_Written problem_
Copy out, unchanged, the entries from the line containing "Click inside the" through the line containing "Action: (729, 324)", including both of those lines.

_Provided records_
────

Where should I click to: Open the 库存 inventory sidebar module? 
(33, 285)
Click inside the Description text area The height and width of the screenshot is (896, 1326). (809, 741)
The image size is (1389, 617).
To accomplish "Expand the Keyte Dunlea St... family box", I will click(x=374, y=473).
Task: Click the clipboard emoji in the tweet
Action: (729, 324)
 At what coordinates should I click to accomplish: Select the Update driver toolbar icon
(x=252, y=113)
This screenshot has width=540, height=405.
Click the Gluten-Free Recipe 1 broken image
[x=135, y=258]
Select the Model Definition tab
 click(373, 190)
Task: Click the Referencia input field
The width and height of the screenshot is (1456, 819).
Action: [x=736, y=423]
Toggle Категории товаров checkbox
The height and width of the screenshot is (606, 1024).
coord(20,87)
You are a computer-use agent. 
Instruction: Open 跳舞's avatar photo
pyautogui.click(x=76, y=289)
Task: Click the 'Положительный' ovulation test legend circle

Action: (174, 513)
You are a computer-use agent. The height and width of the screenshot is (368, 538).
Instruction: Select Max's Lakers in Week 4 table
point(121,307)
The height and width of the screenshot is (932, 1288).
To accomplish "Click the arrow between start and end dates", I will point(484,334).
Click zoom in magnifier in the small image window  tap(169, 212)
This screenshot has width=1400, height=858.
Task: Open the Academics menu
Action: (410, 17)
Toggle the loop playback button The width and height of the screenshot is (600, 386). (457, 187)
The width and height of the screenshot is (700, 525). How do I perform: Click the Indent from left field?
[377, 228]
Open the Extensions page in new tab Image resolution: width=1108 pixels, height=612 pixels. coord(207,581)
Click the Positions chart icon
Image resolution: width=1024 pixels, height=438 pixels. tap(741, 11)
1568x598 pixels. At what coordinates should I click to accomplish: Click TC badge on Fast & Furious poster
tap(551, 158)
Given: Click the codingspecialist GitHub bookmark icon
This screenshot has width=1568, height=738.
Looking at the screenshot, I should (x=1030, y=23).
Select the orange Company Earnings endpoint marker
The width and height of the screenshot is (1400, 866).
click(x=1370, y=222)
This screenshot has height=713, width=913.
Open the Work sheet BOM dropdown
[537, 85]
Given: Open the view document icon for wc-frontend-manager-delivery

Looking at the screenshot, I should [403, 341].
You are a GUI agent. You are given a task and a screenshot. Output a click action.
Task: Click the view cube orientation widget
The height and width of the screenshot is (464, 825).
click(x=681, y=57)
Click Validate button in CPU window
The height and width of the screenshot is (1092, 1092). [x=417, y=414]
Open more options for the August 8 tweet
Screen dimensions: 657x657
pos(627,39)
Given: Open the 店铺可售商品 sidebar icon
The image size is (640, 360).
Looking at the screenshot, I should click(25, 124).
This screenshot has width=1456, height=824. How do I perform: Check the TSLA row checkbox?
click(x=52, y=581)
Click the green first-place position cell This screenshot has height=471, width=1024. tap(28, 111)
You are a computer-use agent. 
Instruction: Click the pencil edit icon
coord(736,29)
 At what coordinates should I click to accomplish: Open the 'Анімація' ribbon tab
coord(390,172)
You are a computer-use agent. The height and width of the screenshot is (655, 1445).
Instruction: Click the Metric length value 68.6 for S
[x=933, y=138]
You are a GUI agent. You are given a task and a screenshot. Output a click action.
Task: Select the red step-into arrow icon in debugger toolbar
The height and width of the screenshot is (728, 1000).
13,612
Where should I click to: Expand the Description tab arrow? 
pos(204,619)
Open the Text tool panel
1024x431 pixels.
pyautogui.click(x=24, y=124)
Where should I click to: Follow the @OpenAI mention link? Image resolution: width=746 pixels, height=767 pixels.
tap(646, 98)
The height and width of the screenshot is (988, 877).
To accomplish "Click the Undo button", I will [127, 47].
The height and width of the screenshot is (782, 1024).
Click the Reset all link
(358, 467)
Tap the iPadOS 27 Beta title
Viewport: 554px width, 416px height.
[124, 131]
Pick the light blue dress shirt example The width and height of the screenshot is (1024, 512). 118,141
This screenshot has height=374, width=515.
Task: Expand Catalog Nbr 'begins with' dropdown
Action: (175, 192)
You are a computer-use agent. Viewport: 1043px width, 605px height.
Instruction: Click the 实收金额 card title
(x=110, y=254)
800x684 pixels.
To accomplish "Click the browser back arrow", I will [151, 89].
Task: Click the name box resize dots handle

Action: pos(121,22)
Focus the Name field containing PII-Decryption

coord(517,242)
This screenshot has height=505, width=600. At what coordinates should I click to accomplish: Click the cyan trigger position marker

────

_Task output_
Click inside the Description text area The height and width of the screenshot is (896, 1326). (809, 741)
The image size is (1389, 617).
To accomplish "Expand the Keyte Dunlea St... family box", I will click(x=374, y=473).
Task: Click the clipboard emoji in the tweet
Action: (729, 324)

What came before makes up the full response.